DO bring your own water. Sure you can buy it on the train, but I think it’s a small bottle and you have to wait for the waiters to come by and it’s a lot of fuss for just some H2O. We brought a big bottle of water with us and really didn’t regret it. We also brought champagne to celebrate our anniversary but didn’t end up drinking it (more on that later).
DON’T fuss too much about pictures. I know this sounds cheeky coming from a blogger, but you will see in this post that I don’t have that many photos of the views. This is because the train travels slow enough for the eye but too fast for the camera. Unless you are a pro with pro equipment, trust me – most of the pictures will come out blurry. Sure, take photos when the train curves and slows and enjoy it, but remember to put the camera down and just let yourself be whisked around Swiss wonderland and be in the moment.
DO bring sunglasses. This one is important in summer and winter! Somewhere between Brig and Andermatt, we were completely blinded by snow. Even though the day was gloomy, sun was reflecting through the clouds against an all-white landscape and all this light was coming into the train through the big windows – absolutely impossible to look without squinting. (Sadly, I forgot/lost my favorite sunglasses on this train, but at least they saved me during the journey).

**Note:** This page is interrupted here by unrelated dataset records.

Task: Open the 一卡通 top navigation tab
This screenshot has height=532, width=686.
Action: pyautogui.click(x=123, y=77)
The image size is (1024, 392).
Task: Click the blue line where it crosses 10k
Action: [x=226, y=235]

DON’T expect an Orient Express. Glacier Express is an 8-hour train through stunning Swiss landscapes, some of them inaccessible by car, so you really get to see gems of the country and all this from a panoramic, full window setting. It’s comfortable and clean and the food/drinks menu is good. We originally wanted to start celebrating our anniversary already on the journey and brought our own bubbly, but to be honest the atmosphere was more of “travel” than leisure and the staff that serves drinks/checks tickets/etc., though most of them friendly, were constantly running back and forth through the train. Especially during lunch, it was hectic as different people would clear your plate, then bring your drink, then check if you paid, then come again with the food, then clear the napkins, etc. In other words, it’s scenic, but not very restful, and it’s not meant to be luxurious.
DO IT. Overall, I would recommend the trip because it’s an experience. The full journey does feel long, but for me, it was super cool to do the whole thing since I hadn’t seen any of those parts of Switzerland and now I understand the landscape better geographically. Having said that, I think if you do just a part of the journey, you will also have a blast. My favorite parts were from Zermatt to Andermatt, and then from Chur to St. Moritz. The first one is incredibly scenic and travels mostly on the same level as the landscape, while the second one is very high up above, so you see valleys and viaducts and constantly feel that you are going higher and higher into the Alps.
Let me know if you’ve also done the trip and have more tips!